According to the authors, the order of "work" differs; the following list was taken from Apollodore (II, 5,1 ff):

  1. Getting rid of the lion of Nemea.
  2. Defeat the hydra of Lerne.
  3. Destroy the Cerynite doe.
  4. Kill the wild boar of Erymanthe. 
  5. Clean the stables of Augias.
  6. Kill Stymphale Lake birds.
  7. Kill the Cretan bull.
  8. Remove the cavals of Diomedes.
  9. Bring back the belt of the Amazon Hippolyte.
  10. Win the battle against Geryon.
  11. Hercules with Atlas in the garden of the Hesperides. 
  12. Cerberus to be chained.

Sequence of His Life

Finally, he married Déjanire, whom he abandoned for Iolé. Déjanire sent her fickle husband a tunic dipped in the poisoned blood of Nessos. As soon as he put on the garment, he felt his flesh burning and saw his body burned up. Then he set up a stake on Mount Oeta, and threw himself into the flames.

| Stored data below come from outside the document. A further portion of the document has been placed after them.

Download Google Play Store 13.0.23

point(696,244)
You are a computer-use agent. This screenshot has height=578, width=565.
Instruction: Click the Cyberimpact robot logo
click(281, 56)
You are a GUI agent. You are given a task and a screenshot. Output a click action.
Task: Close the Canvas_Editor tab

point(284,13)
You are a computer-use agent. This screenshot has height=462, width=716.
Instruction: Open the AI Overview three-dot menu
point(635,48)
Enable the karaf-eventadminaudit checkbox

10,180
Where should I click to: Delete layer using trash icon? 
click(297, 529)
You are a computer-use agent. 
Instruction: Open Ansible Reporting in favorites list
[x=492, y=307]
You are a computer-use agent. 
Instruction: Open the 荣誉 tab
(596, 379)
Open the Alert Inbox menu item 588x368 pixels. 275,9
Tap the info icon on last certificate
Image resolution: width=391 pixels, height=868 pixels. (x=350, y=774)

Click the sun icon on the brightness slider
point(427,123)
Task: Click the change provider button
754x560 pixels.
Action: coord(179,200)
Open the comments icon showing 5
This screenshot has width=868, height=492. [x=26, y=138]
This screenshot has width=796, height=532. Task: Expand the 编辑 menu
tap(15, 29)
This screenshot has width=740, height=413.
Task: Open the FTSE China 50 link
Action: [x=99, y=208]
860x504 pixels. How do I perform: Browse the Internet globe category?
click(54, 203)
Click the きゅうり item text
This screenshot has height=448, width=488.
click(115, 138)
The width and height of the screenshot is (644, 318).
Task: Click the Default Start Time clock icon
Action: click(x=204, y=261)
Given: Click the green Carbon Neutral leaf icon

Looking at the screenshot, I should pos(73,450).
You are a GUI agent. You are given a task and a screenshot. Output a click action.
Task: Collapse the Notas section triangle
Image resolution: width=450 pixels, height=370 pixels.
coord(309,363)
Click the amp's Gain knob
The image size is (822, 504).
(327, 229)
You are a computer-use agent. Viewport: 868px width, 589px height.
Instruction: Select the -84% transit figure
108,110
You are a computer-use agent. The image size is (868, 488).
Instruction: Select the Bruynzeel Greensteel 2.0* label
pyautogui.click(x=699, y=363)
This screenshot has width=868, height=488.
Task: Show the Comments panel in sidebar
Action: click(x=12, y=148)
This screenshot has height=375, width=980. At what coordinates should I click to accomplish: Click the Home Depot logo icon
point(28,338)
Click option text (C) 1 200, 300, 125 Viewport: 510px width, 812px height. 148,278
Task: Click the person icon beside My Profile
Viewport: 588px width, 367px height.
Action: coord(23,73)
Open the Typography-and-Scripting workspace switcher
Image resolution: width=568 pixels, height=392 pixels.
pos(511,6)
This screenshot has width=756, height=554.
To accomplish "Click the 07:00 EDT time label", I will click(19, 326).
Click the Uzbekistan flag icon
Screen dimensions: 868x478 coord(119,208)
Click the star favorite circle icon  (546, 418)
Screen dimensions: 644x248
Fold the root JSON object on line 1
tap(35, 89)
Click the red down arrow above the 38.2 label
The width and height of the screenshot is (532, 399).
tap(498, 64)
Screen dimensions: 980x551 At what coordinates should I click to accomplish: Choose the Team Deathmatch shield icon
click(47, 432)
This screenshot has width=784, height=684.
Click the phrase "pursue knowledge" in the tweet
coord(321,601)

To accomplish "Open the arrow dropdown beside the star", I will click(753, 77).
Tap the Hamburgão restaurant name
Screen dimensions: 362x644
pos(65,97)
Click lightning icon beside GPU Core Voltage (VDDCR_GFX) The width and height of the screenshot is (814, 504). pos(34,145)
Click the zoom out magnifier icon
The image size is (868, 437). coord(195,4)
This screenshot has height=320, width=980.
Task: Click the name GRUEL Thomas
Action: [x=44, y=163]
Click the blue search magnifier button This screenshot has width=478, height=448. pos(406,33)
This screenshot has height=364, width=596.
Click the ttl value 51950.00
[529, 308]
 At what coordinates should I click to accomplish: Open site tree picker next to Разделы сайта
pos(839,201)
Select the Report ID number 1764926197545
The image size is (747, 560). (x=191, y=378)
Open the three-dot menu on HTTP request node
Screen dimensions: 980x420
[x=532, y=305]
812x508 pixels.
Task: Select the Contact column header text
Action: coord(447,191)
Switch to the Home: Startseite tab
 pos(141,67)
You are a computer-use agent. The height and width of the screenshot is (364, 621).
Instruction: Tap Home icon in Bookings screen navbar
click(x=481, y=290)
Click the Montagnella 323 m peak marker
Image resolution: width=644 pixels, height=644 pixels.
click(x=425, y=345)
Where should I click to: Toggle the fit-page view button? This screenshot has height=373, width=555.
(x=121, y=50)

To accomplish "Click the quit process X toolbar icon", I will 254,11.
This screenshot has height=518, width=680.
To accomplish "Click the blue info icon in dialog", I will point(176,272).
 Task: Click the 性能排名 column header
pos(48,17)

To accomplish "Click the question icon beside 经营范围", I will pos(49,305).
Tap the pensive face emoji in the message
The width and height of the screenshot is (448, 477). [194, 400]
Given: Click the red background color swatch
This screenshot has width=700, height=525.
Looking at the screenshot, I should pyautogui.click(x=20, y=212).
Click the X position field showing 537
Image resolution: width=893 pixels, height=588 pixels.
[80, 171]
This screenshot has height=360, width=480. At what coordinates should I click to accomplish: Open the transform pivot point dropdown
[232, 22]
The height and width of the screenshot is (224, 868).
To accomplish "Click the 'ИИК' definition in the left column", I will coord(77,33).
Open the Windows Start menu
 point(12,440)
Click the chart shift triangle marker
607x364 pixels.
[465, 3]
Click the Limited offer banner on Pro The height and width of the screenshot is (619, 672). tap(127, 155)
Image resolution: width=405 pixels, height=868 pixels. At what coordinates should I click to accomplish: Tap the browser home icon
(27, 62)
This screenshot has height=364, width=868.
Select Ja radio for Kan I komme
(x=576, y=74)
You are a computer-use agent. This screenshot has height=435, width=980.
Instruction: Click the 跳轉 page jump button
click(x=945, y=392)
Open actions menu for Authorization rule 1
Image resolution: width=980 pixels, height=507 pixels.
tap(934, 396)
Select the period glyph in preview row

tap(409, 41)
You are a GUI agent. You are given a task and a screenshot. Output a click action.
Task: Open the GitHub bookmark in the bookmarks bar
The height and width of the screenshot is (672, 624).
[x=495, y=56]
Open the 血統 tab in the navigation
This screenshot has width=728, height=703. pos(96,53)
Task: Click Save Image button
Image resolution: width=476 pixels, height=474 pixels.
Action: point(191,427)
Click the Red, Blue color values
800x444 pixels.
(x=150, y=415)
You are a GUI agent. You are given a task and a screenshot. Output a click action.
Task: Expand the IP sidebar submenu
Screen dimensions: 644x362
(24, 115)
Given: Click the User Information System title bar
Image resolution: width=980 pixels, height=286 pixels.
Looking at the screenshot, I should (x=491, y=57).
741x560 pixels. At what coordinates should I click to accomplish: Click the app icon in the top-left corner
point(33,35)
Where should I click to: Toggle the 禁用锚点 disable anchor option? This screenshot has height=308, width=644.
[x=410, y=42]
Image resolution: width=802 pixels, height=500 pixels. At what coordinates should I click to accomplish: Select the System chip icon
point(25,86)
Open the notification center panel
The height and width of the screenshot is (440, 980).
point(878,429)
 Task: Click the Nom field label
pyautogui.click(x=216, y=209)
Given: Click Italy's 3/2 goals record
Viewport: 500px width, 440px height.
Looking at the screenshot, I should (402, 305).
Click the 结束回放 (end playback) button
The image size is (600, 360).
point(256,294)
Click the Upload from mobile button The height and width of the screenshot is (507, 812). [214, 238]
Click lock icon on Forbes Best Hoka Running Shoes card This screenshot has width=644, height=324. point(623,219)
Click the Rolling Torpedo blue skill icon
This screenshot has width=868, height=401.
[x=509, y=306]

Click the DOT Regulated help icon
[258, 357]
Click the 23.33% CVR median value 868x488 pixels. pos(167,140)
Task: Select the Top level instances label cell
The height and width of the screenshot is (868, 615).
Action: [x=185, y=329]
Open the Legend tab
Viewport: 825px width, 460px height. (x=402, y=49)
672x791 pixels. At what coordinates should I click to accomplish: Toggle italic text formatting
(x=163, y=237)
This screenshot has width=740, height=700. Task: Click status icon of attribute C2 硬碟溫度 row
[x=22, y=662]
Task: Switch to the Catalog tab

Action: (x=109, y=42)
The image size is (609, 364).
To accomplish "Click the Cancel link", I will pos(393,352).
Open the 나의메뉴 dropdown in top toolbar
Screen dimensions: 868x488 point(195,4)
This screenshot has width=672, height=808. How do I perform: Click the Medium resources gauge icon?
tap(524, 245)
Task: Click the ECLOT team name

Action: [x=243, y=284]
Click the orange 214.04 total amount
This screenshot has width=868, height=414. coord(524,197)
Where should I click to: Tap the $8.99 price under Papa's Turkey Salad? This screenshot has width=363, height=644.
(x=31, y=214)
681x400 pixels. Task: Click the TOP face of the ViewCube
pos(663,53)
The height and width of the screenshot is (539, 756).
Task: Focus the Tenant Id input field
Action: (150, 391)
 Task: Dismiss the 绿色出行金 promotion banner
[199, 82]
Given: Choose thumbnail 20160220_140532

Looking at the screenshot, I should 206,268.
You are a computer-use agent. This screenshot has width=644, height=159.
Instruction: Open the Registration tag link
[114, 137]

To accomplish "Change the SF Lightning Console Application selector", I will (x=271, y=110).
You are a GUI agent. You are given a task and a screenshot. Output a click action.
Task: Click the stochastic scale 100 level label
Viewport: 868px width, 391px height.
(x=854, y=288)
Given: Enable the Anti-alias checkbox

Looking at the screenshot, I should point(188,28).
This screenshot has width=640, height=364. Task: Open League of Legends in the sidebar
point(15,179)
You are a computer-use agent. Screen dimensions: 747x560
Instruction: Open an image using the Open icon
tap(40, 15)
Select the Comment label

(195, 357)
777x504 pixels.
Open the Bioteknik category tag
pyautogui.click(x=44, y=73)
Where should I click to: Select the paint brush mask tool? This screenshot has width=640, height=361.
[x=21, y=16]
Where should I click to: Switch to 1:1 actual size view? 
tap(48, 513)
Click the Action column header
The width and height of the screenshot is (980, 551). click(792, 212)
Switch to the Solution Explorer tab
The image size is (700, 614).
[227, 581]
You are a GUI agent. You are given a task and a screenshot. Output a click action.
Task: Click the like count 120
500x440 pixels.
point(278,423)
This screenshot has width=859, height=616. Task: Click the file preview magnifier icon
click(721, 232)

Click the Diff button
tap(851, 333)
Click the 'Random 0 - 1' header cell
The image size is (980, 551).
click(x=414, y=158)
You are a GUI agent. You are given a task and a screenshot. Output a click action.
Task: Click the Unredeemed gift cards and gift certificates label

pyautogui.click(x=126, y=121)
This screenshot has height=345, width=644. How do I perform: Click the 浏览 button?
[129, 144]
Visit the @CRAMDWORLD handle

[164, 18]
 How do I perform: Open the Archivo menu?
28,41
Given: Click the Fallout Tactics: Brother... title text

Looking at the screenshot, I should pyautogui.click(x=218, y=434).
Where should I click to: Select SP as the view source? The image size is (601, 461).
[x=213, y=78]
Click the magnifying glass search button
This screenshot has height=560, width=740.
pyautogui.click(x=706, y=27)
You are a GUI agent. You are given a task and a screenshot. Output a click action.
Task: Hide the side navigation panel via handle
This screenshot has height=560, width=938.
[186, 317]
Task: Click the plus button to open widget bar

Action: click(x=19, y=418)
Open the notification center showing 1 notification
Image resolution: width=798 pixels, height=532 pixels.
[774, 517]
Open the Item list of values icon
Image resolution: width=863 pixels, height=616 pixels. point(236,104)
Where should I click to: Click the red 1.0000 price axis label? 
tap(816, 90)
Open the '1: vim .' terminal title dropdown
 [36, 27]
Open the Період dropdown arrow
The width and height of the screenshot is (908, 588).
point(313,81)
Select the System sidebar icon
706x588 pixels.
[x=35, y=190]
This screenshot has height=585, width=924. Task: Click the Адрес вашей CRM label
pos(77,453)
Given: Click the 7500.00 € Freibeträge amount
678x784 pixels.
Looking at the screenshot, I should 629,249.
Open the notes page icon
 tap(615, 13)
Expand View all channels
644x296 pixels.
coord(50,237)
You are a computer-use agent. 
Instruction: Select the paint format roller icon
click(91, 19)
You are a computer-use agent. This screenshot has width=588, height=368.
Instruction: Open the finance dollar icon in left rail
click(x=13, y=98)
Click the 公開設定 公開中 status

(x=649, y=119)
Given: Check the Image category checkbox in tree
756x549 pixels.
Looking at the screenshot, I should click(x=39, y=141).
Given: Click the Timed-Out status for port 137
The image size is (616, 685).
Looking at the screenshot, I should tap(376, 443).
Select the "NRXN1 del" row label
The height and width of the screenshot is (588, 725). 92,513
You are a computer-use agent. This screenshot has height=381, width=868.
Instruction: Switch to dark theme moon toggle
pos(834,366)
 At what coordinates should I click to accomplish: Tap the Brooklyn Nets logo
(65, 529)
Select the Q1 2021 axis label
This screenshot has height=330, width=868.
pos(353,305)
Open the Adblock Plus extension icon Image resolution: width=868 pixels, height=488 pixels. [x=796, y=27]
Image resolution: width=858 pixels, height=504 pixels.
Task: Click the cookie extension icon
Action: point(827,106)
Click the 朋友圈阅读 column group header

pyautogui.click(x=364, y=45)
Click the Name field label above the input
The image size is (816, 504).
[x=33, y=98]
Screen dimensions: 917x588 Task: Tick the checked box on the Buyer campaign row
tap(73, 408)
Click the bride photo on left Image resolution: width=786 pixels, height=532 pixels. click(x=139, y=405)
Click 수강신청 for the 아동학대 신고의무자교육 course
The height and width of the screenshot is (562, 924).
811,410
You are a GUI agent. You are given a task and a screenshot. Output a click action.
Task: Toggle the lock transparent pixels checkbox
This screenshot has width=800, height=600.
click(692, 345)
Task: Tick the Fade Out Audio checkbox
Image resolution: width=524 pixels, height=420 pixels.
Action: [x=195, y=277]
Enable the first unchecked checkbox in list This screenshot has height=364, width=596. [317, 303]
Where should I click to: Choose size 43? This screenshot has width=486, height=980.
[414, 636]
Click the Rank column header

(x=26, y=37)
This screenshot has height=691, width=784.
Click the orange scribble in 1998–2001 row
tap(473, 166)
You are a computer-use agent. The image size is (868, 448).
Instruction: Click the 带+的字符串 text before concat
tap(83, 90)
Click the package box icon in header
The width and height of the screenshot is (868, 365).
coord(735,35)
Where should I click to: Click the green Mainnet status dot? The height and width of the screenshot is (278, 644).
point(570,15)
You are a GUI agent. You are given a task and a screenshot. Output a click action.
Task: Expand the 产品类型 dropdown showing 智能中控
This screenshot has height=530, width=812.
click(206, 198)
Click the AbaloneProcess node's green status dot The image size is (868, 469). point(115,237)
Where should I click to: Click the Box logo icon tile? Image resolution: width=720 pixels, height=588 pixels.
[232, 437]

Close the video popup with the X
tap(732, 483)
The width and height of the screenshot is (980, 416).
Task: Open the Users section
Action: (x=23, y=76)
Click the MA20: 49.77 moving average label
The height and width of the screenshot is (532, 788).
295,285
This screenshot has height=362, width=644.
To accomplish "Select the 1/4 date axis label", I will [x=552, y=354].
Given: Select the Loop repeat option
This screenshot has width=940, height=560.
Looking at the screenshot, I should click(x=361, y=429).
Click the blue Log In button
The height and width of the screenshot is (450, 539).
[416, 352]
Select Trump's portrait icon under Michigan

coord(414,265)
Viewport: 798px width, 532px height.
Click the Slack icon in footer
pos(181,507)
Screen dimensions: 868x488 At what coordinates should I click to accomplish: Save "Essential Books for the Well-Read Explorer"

Finally, he was admitted to Olympus, received immortality and married Hebe, the goddess of youth.

Powers and Abilities

  • Immortality: Having breastfed by Hera, Heracles became immortal, insensitive to aging, illness and certain physical injuries. However, it can suffer and be poisoned.
  • Superhuman strength: Heracles is endowed with immense physical strength, he has been able to replace the giant Atlas and support the sky on his shoulders, suffocate the Nemean Lion with the strength of his arms and show many other physical feats.
  • Superhuman endurance: Heracles can fight for days or weeks without getting tired. His endurance is generally greater than the monsters he faces, which allows him to defeat them by exhaustion.
  • Skills of warlord: Heracles is a charismatic warlord, capable of arousing warriors to go into battle with ease.
  • Divine equipment: Heracles possesses an armor provided by Hephaestos, a sword provided by Hermes, an arc provided by Apollo and a tunic provided by Athena. He also owns a club that he made himself, and a bow through which he draws his poisoned arrows from the blood of the Hydra of Lerne.

Villainous Acts

  • Heracles killed Linos, his music teacher, who wanted to punish him for his mediocrity, with a blow of Lyre, stool, stone or plectrum according to the versions.
  • He mutilates a regiment of soldiers, emissaries of King Erginos because they had disrespected him.
  • He killed his entire family in a madness provoked by Hera. He will go out and do twelve jobs to make amends.
  • He slaughtered several centaurs and even his master Chiron, for he had stubbornly tried to taste an amphora of wine guarded by the centaur Pholos for other centaurs. This act also causes the death of Pholos, who inadvertently injures himself with an arrow of Heracles and dies instantly.
  • He killed King Diomedes by throwing him away while he was captured and tied in pasture to his own cannibal mares who shred him.
  • He assassinates Queen Hippolyte impulsively following a trick of Hera, believing that she betrayed him when he learns that the Amazons attack him.